The creation of the Irish Cruiser Racing Association (ICRA) began in a very low key way in the autumn of 2002 with an exploratory meeting between Denis Kiely, Jim Donegan and Fintan Cairns in the Granville Hotel in Waterford, and the first conference was held in February 2003 in Kilkenny.

While numbers of cruiser-racers were large, their specific locations were widespread, but there was simply no denying the numerical strength and majority power of the Cork-Dublin axis. To get what was then a very novel concept up and running, this strength of numbers had to be acknowledged, and the first National Championship in 2003 reflected this, as it was staged in Howth.
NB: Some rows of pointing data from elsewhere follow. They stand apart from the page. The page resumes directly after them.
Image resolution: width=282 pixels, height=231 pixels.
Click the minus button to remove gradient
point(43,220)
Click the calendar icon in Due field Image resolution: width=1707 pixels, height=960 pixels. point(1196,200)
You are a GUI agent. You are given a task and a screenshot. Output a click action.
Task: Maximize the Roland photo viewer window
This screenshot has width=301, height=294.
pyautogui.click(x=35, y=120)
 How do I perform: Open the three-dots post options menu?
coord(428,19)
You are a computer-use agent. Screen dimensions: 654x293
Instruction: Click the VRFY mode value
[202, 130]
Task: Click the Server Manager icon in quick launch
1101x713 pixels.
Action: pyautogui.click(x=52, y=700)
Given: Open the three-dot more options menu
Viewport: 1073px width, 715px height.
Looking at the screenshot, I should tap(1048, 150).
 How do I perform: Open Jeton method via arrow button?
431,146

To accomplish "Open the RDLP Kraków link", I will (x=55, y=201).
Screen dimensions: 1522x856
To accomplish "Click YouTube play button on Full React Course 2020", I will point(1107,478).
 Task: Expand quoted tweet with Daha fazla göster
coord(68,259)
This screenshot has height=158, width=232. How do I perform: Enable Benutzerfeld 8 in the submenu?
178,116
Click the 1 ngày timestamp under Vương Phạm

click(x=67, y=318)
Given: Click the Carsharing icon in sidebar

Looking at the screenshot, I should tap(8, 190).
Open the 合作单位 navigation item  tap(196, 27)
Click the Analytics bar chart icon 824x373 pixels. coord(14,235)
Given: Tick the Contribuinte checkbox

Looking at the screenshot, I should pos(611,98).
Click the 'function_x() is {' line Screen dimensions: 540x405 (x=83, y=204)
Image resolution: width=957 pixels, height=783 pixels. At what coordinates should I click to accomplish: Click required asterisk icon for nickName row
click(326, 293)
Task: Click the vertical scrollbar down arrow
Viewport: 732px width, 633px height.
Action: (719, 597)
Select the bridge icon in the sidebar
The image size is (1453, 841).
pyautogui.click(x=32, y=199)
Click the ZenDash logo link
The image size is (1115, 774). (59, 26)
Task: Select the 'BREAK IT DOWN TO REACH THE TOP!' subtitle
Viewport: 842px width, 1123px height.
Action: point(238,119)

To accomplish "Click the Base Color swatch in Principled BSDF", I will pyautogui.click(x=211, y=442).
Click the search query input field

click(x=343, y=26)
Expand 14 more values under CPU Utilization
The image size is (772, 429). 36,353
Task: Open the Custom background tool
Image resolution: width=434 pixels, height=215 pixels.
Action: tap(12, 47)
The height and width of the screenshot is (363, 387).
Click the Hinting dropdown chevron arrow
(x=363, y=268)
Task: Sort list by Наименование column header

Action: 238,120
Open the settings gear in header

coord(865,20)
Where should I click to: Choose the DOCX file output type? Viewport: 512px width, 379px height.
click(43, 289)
ICRA was run by a dedicated group of volunteers each of whom brought their special talents to the organisation. Jim Donegan, the elder statesman, was so much more interested in the wellbeing of the new organisation than in personal advancement that he insisted on Fintan Cairns being the first Commodore, while the distinguished Cork sailor was more than content to be Vice Commodore.

ICRA National Championships

Initially, the highlight of the ICRA season was the National Championship, which is essentially self-limiting, as it is restricted to boats which have or would be eligible for an IRC Rating. Boats not actually rated but eligible were catered for by ICRA’s ace number-cruncher Denis Kiely, who took Ireland’s long-established native rating system ECHO to new heights, thereby providing for extra entries which brought fleet numbers at most annual national championships to comfortably above the hundred mark, particularly at the height of the boom years.